Look at Marius Pudzianowski. He push presses. He does it for athletic purposes, clearly, as the push press, ATHLETICALLY speaking is much more practical than a strict military press, but whether he does it for mass or not.. are his shoulders small?


----------



## mike456 (Jul 17, 2007)

Push Presses and Military Presses are two different exercises. 
If you want to do a vertical press don't use your legs. 
If you want to do a power movement for your legs you can do push presses.


----------



## Witchblade (Jul 18, 2007)

Push presses are not for the legs. Jerks are.


----------



## fufu (Jul 18, 2007)

Well, no legs in an overhead press, but a push press is a great way to overload the eccentric portion of the overhead press and it could help to increase your strict press.


----------



## Andalite (Jul 18, 2007)

i dont use leg drive at all. only a little bit of it to absorb the shock when the bar comes down. but i dont use any leg work to push the bar up.


----------



## fufu (Jul 18, 2007)

For you guys that flex the hips and knees to absorb the force of the eccentric press, have brought into consideration that you may be using too much weight if you can't control the descent? I mean, technically I would call that cheating, because depending on how fast you let the bar drop, that is a large portion of the lift. 

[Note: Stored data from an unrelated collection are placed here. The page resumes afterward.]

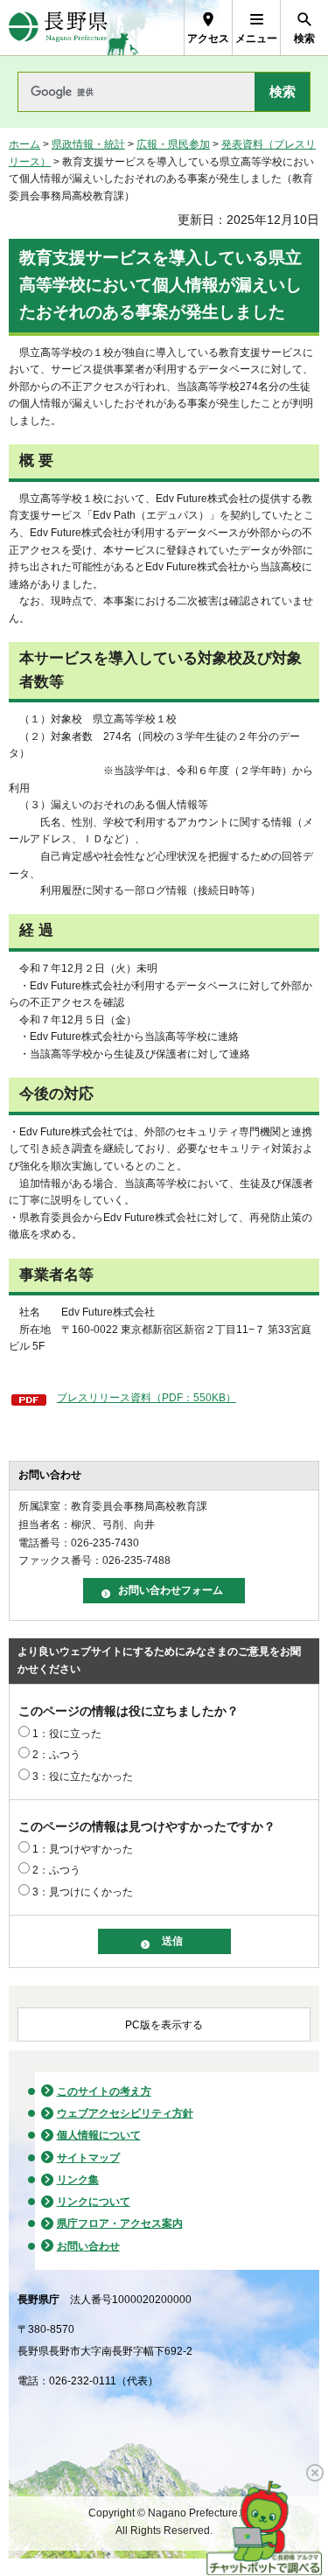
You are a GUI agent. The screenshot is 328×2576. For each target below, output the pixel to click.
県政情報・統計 (88, 144)
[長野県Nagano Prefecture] (58, 27)
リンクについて (93, 2202)
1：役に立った (66, 1734)
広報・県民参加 (173, 144)
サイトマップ (88, 2158)
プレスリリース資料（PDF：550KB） (146, 1398)
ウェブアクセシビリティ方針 (125, 2113)
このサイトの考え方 (104, 2091)
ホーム (24, 144)
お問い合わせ (88, 2246)
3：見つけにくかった (82, 1892)
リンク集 (78, 2180)
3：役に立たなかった (82, 1776)
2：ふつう (56, 1755)
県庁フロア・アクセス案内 (120, 2223)
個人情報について (99, 2135)
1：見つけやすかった (82, 1849)
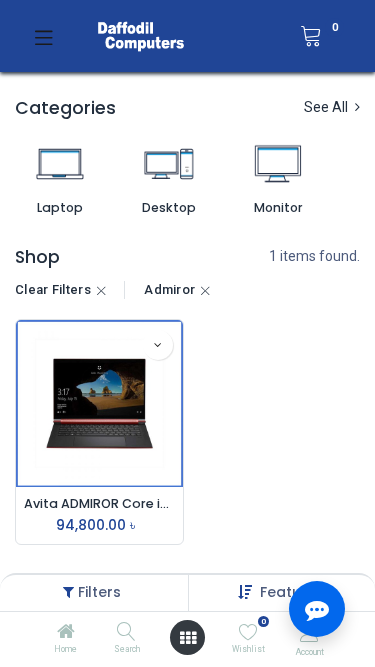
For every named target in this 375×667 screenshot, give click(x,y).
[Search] (126, 633)
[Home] (66, 633)
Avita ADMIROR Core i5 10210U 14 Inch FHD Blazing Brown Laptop (99, 503)
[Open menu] (188, 638)
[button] (158, 345)
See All (327, 107)
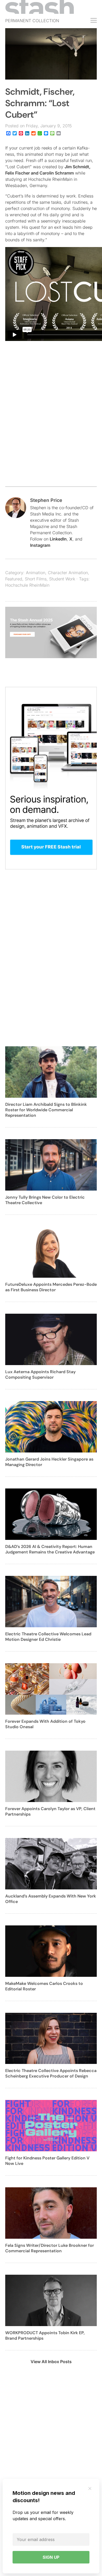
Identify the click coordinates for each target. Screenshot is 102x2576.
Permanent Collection (32, 20)
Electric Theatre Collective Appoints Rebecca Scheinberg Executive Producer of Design (51, 2073)
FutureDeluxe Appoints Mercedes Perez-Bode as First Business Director (51, 1287)
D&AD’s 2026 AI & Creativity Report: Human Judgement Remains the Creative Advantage (50, 1549)
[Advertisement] (51, 425)
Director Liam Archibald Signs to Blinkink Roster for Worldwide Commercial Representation (46, 1110)
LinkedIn (58, 539)
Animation (35, 572)
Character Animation (68, 572)
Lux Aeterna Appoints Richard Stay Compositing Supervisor (40, 1374)
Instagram (40, 545)
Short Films (36, 578)
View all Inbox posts (51, 2361)
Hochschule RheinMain (27, 585)
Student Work (62, 578)
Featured (13, 578)
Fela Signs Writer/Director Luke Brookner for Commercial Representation (49, 2248)
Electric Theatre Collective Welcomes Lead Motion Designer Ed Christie (48, 1636)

However I think it is kind of interesting that you do that since in my experience pressing the weight up has been alot tougher then controlling it downward.


----------



## Andalite (Jul 18, 2007)

fufu said:


> For you guys that flex the hips and knees to absorb the force of the eccentric press, have brought into consideration that you may be using too much weight if you can't control the descent? I mean, technically I would call that cheating, because depending on how fast you let the bar drop, that is a large portion of the lift.
> 
> However I think it is kind of interesting that you do that since in my experience pressing the weight up has been alot tougher then controlling it downward.


i like to control the weight dowards...not really a reg effect but basically controlled u know...and i use my legs to absorb the shock when and if i fail. otherwise, knees are just bent and remain that way


----------



## fufu (Jul 18, 2007)

^ not sure I entirely follow, but sounds good.


----------



## buening (Jul 25, 2007)

The only time i would use my legs as a shock absorber would be on the last rep to failure when a controlled negative is not possible. Otherwise, a controlled negative FTW.

You might hurt your ego if you go from push presses to military presses


----------



## VILBAUGH (Jul 30, 2007)

I love to military press, push press and push jerk, all three are great movements and compliment eachother very well. and hell yes they will "destroy your delts"


----------



## VILBAUGH (Jul 30, 2007)

if your goal is to lift a load overhead, you would be cheating yourself by pressing strictly, as the jerk is by far the most efficient of the three.


----------



## CowPimp (Jul 30, 2007)

VILBAUGH said:


> if your goal is to lift a load overhead, you would be cheating yourself by pressing strictly, as the jerk is by far the most efficient of the three.



Well yeah, but most people's goals are not "to lift a load overhead."  Lifting the load overhead is merely a means to another end, like increasing the size of their deltoids.


----------